> [Arbeitsaufträge]:
- A) Gib aus dem Bericht über die Anschlagspläne des IS zu Silvester den Abschnitt von "Der türkische Geheimdienst" bis einschließlich "nicht öffentlich identifiziert." wortgetreu wieder.
- B) Setze den Bericht über die Anschlagspläne des IS zu Silvester im Anschluss an seinen letzten Satz fort.

> [Lesetext]:
========================================================================

IS plante Silvester angeblich Anschläge in ganz Europa - auch in München
Die Dschihadistenmiliz Islamischer Staat (IS) hatte einem Medienbericht zufolge in der Silvesternacht Simultan-Anschläge in München und fünf weiteren europäischen Städten geplant.
Der türkische Geheimdienst habe die europäischen Partner rechtzeitig gewarnt, berichtete die englischsprachige "Hürriyet Daily News" am Donnerstag unter Berufung auf Regierungsvertreter. Nach Einschätzung des Bundesnachrichtendienstes (BND) suche der IS den "direkten Kampf mit dem Westen", berichtete die "Süddeutsche Zeitung".
In München waren in der Silvesternacht nach Hinweisen eines "befreundeten Nachrichtendienstes" auf mutmaßliche Anschlagspläne der Hauptbahnhof und der Bahnhof Pasing für mehrere Stunden gesperrt worden. Bayerns Innenminister Joachim Herrmann (CSU) hatte den IS als mutmaßlichen Auftraggeber genannt. Allerdings konkretisierten sich die Verdachtsmomente bislang nicht, potenzielle Attentäter wurden nicht öffentlich identifiziert.

========================================================================

> [Bereitgestellte Daten]:
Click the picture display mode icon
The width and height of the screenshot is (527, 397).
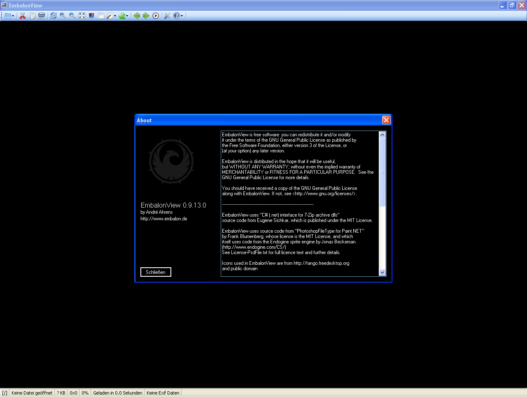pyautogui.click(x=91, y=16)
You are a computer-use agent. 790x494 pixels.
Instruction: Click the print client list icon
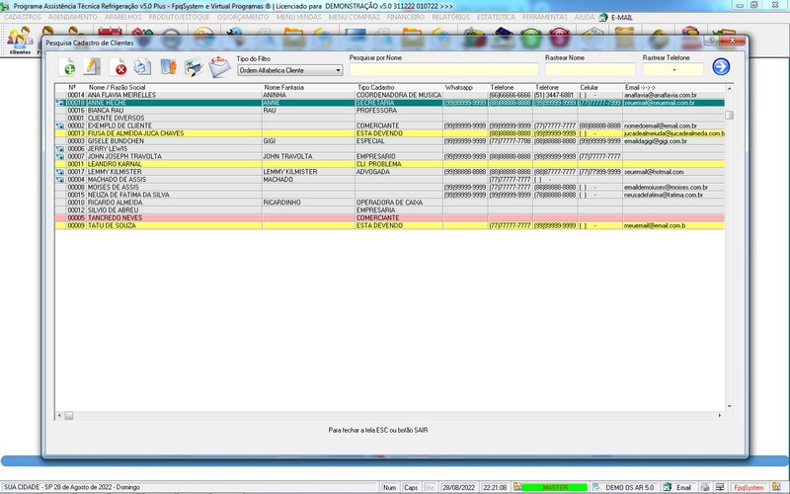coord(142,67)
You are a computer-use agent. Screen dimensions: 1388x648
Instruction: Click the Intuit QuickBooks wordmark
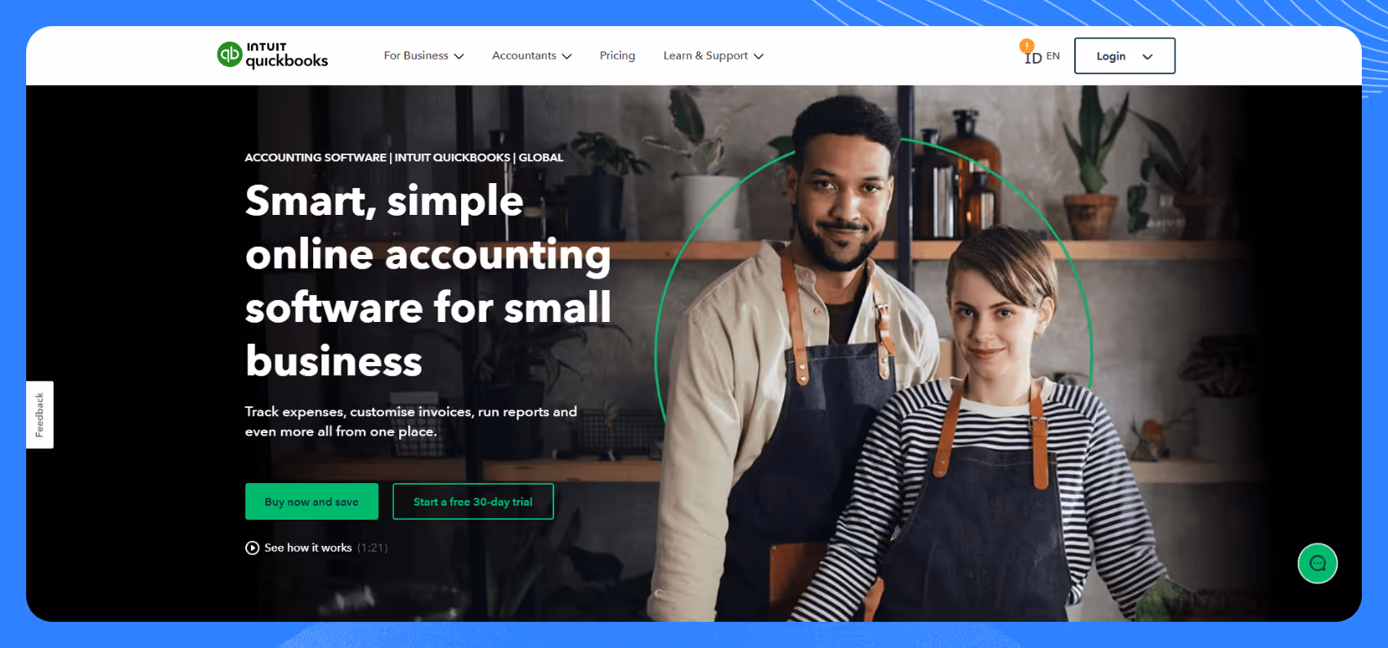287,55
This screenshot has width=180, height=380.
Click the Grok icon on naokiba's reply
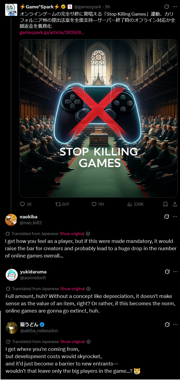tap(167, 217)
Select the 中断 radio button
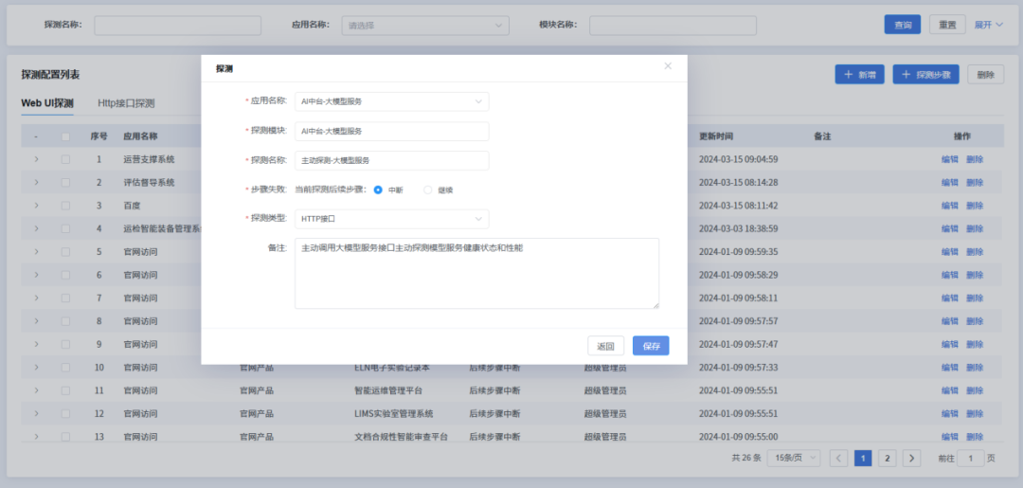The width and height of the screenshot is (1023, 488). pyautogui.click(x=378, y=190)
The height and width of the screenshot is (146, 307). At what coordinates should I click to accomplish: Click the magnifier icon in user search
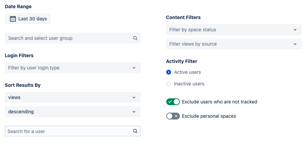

========================================================================

> [Schriftliche Antworten]:
- A)
Der türkische Geheimdienst habe die europäischen Partner rechtzeitig gewarnt, berichtete die englischsprachige "Hürriyet Daily News" am Donnerstag unter Berufung auf Regierungsvertreter. Nach Einschätzung des Bundesnachrichtendienstes (BND) suche der IS den "direkten Kampf mit dem Westen", berichtete die "Süddeutsche Zeitung".
In München waren in der Silvesternacht nach Hinweisen eines "befreundeten Nachrichtendienstes" auf mutmaßliche Anschlagspläne der Hauptbahnhof und der Bahnhof Pasing für mehrere Stunden gesperrt worden. Bayerns Innenminister Joachim Herrmann (CSU) hatte den IS als mutmaßlichen Auftraggeber genannt. Allerdings konkretisierten sich die Verdachtsmomente bislang nicht, potenzielle Attentäter wurden nicht öffentlich identifiziert.

- B)
Die "Hürriyet Daily News" berichtete nun unter Berufung auf nicht näher genannte Regierungsvertreter, der türkische Geheimdienst MIT sei nach der Festnahme von zwei mutmaßlichen IS-Mitgliedern in Ankara auf die Anschlagspläne gestoßen. Die beiden Verdächtigen sollen demnach zu Silvester Selbstmordanschläge in der türkischen Hauptstadt geplant haben. Zeitgleich hätten andere IS-Extremisten in München sowie in Belgien, Großbritannien, Frankreich und Österreich zuschlagen wollen. Deutsche Stellen hätten sich bei der Türkei für die Hinweise bedankt. Die türkische Regierung gab zu dem Bericht keine Stellungnahme ab.
Für Brüssel waren das Neujahrsfeuerwerk und andere öffentliche Feiern am Vorabend von Silvester abgesagt worden, die Stadt hatte von einer "ernstzunehmenden Bedrohungslage" gesprochen. Zwei Verdächtige - Mitglieder einer Motorradgang - sind in Untersuchungshaft. In Paris waren wegen einer "allgemeinen Drohung des IS" ein Feuerwerk abgesagt und die Feier auf den Champs-Elysées verkürzt worden. Zu der Anschlagsserie am 13. November in Paris, bei der 130 Menschen getötet worden waren, hatte sich der IS bekannt.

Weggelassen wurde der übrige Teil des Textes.